Is the series (n!)/(n^n) convergent or divergent?

[joe_cool2]

I am to find whether the sum of (n!)/(n^n) converges or diverges. I tried both the limit comparison test, and a regular comparison test. (These are the only types of tests I am allowed to use.) So I tried several approaches:

Approach #1: (n!)/(n^n) > 1/(n^n)

Normally we use a setup like this to prove something with a p-series. However, the expression on the left side of the inequality isn't a p-series.

Approach #2: (n!)/(n^n) < n!

While this expression is true, it is not useful because the formula for the series is less than, not greater than, the series that is known to diverge.

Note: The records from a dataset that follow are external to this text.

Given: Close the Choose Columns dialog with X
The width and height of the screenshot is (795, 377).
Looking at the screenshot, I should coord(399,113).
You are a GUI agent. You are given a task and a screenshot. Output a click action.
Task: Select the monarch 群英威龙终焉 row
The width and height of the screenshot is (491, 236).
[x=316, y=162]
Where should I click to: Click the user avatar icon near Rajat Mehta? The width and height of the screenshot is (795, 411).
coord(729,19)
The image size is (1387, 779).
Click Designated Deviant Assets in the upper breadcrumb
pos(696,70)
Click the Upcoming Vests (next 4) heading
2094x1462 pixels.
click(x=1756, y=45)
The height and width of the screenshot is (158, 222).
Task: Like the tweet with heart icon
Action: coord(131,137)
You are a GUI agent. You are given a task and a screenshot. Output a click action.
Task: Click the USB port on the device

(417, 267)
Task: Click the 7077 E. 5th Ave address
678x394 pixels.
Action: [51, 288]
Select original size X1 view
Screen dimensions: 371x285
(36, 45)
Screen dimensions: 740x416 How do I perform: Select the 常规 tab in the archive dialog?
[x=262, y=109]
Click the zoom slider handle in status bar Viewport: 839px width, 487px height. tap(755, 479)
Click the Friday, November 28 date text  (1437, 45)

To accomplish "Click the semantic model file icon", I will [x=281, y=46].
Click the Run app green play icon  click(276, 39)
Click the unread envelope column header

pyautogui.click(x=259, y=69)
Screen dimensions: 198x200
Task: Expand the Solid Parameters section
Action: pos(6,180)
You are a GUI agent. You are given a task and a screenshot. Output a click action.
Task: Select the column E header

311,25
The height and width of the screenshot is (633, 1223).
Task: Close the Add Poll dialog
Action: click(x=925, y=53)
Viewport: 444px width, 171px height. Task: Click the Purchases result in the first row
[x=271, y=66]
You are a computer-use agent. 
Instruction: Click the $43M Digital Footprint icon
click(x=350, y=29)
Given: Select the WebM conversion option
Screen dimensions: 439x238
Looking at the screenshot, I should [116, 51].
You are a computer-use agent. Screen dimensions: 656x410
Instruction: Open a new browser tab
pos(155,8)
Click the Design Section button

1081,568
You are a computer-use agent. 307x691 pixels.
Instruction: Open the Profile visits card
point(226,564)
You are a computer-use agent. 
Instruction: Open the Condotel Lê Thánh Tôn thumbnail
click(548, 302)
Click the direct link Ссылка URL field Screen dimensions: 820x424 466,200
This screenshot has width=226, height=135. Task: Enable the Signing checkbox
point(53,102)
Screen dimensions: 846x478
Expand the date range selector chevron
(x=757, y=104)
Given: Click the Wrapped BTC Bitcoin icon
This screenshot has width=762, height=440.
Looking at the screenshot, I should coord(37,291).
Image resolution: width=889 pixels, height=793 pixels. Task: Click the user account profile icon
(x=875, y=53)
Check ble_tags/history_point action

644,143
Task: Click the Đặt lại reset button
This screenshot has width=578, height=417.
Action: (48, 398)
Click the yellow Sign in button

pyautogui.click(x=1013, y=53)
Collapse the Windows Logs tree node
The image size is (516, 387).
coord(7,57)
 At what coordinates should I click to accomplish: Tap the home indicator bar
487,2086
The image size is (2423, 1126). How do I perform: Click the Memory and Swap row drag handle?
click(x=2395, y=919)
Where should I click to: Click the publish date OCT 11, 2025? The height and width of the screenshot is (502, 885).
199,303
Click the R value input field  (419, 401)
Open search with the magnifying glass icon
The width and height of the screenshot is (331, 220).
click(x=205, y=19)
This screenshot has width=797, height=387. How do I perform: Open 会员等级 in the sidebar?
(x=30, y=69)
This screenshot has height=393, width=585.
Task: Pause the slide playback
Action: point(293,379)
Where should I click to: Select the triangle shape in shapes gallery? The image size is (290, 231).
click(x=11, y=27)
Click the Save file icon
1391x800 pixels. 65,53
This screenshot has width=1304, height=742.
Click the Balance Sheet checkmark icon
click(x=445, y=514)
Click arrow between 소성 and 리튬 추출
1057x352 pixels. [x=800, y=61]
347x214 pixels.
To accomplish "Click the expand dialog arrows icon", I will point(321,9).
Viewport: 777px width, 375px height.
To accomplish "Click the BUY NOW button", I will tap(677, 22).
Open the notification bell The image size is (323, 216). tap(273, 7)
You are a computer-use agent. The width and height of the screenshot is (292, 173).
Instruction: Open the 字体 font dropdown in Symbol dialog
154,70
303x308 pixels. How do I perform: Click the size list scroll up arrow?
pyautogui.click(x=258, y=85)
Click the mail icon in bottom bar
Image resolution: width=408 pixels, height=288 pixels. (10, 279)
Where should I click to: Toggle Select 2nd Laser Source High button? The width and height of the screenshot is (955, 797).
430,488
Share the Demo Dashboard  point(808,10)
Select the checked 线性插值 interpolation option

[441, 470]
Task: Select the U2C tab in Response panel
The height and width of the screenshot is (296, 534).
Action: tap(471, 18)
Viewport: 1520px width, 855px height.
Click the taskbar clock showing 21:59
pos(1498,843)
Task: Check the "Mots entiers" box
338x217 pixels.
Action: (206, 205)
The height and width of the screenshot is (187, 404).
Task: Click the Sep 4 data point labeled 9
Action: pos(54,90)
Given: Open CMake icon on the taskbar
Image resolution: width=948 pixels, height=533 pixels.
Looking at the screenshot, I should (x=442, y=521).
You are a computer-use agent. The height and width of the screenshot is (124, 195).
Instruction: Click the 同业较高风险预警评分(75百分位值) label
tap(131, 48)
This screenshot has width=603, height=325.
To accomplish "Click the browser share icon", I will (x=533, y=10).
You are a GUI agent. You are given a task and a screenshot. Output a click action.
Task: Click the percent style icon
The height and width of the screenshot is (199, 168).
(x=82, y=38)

Approach #3 (Limit comparison): a_n = (n!)/(n^n) ; b_n = 1/(n^n)

a_n/b_n = n!

The limit here is, unfortunately, infinite, and I have to stop here.

What other approach can I take that would result in more success?

 

[chiro]

Hey joe_cool2 and welcome to the forums.

My intuitive guess is that your function will converge. One test to show this that seems appropriate would be the ratio test. Take a look at this page:

http://en.wikipedia.org/wiki/Ratio_test

 

[joe_cool2]

Hello, thanks for the welcome. It is much appreciated.

I am perfectly aware that it is often wise to use the ratio test in these situations with n!. However, I have been restrained to using specifically those two techniques mentioned earlier. Any ideas?

 

[micromass]

The idea is to compare your function to a geometric series. That is, you have to find an $0\leq a<1$ such that

$$\frac{n!}{n^n}\leq a^n$$

for all n. If you can find such an a, then your series will converge. So we need to find an a such that

$$\frac{n!}{(an)^n}<1$$

Try to show that the left hand side is decreasing from a certain point on.

 

[DryRun]

Whenever factorial is involved in series, the ratio test is your best bet.

 

[micromass]

Whenever factorial is involved in series, the ratio test is your best bet.

He's not allowed to use it. Please read the thread first before responding.

 

[Bohrok]

Can you show that $\sum\frac{n^n}{(n!)^n}$ converges? If you can, then use the limit comparison test with that and your series.